Dataset excerpts
* * *
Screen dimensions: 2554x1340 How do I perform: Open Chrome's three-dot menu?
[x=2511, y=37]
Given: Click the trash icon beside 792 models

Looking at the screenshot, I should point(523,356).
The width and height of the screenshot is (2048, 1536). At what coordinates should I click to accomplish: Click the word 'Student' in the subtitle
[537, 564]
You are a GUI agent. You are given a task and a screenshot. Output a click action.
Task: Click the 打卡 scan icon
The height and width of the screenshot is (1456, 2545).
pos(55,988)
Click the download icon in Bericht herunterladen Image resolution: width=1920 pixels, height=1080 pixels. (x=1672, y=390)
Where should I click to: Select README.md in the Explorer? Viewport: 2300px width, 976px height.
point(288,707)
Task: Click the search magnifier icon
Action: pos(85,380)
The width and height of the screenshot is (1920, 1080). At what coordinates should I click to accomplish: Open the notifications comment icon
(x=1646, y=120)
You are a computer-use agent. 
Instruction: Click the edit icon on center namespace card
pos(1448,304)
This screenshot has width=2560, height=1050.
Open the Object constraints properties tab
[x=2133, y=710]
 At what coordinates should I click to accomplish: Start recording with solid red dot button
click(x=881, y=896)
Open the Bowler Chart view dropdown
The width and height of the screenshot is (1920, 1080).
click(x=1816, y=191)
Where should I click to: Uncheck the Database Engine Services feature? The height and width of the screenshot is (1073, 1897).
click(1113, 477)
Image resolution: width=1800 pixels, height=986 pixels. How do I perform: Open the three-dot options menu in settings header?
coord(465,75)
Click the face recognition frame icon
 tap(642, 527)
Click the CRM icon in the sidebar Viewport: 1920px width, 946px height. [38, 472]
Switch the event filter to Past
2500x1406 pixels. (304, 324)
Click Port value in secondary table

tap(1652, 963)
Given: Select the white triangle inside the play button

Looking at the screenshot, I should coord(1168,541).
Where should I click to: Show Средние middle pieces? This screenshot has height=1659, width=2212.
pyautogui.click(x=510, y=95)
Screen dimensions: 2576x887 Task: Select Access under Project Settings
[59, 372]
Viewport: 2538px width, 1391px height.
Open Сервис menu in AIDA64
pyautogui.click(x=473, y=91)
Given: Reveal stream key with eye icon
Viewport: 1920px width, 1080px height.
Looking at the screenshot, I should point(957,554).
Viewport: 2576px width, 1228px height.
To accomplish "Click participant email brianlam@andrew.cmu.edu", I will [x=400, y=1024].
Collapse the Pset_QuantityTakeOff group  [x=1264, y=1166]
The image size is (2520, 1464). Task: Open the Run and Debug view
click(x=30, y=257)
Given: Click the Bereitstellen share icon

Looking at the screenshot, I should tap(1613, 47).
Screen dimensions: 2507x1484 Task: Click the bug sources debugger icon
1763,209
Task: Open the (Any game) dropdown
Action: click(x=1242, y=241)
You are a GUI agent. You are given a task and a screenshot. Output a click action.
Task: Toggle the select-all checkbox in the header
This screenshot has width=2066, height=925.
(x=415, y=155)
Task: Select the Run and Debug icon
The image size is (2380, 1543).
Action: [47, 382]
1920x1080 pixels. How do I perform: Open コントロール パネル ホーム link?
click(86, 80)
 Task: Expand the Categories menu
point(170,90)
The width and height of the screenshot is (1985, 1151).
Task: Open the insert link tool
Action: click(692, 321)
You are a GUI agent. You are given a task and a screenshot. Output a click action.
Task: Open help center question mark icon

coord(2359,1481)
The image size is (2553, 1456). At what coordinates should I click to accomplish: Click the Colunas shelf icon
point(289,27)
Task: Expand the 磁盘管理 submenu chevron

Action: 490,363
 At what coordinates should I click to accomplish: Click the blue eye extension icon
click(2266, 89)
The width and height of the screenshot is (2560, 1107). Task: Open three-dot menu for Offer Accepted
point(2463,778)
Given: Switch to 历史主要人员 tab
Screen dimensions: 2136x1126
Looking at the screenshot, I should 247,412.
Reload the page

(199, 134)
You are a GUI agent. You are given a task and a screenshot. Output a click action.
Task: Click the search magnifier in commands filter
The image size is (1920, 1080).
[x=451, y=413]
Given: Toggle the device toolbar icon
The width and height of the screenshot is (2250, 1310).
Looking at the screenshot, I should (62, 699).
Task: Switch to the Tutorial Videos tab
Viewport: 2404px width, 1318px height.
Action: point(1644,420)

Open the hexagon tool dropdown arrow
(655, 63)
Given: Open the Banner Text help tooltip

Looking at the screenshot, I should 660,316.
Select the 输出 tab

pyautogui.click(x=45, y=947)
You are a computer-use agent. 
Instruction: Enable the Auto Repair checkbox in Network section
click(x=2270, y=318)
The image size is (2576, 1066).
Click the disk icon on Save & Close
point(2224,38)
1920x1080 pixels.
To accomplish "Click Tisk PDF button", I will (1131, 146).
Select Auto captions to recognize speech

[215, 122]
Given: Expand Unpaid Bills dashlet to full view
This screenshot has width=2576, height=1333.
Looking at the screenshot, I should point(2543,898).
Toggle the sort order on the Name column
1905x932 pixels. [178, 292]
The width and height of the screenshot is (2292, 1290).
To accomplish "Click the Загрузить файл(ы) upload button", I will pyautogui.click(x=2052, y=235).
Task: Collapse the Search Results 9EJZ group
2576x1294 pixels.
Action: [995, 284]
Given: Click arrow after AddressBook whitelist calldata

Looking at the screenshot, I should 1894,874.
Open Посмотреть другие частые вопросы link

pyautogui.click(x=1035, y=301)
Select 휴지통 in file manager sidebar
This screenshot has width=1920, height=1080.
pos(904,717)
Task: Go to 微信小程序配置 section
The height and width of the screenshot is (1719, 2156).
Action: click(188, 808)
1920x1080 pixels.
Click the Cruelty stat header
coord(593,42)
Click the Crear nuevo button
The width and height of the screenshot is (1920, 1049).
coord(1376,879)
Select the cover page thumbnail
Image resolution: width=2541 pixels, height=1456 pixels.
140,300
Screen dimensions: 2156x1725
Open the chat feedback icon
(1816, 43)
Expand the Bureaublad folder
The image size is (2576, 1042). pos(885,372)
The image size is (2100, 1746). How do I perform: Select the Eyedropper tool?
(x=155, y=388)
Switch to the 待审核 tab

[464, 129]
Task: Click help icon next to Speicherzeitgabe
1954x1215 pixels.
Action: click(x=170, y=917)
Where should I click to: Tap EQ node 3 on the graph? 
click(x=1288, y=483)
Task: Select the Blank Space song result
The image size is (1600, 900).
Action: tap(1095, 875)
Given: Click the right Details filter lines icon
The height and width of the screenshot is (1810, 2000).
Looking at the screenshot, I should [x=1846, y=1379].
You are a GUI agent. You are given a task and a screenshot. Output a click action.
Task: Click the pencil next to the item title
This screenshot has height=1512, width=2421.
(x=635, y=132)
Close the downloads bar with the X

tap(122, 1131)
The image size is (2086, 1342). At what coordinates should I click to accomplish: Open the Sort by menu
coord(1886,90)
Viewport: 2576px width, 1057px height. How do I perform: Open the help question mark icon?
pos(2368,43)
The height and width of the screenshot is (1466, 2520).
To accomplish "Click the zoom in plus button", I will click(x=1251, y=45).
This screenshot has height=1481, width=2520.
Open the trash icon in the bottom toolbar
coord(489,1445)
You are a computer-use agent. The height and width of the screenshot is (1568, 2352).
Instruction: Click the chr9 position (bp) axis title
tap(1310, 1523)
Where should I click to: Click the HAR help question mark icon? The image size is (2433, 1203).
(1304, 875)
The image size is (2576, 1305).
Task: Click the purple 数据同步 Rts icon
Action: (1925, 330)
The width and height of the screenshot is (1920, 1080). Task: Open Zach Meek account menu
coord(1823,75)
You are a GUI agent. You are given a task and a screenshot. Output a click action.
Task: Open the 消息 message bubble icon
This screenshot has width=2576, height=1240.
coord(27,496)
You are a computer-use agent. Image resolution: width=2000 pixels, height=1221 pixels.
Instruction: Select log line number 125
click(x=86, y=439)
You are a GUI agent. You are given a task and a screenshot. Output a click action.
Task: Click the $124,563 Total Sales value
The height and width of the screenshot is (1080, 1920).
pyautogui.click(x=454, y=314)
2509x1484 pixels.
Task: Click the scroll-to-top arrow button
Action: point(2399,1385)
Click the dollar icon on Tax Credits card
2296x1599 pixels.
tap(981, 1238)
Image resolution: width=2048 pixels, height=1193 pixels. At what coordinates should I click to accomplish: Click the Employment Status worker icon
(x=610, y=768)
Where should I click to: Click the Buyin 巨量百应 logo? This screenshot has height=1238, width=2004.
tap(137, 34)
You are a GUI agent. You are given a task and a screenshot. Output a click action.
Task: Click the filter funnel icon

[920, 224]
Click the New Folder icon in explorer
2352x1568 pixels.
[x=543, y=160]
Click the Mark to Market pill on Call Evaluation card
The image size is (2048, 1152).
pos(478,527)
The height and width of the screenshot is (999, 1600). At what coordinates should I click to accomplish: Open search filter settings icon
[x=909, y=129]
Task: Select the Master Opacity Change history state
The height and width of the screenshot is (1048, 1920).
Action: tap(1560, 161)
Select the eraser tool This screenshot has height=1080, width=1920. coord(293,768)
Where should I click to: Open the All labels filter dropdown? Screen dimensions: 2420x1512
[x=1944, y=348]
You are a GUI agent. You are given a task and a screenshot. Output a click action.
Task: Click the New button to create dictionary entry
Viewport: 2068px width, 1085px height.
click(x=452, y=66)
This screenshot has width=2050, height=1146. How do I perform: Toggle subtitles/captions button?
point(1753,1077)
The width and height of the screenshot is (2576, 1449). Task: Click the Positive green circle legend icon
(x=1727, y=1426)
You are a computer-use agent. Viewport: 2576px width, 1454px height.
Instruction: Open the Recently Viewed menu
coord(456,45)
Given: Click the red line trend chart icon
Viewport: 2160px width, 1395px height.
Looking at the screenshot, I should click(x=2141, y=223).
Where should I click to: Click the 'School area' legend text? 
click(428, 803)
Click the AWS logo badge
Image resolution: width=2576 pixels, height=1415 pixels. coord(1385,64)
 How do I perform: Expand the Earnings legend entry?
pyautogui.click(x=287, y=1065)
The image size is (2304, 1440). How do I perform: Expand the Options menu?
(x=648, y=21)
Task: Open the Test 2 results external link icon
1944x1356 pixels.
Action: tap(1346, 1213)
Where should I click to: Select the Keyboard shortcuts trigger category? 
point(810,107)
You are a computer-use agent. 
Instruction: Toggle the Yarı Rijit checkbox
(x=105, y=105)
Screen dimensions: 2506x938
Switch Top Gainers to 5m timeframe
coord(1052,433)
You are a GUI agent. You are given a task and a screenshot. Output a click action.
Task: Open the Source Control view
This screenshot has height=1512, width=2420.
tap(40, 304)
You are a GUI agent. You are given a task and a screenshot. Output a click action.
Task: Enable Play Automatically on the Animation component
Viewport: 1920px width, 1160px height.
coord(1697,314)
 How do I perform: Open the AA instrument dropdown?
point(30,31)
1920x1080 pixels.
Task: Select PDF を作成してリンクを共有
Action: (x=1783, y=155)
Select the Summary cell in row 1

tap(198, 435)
* * *
# [Action item]
If a line in the data holds the word "Collapse", count it, then state the total alone.

# [Solution for this problem]
2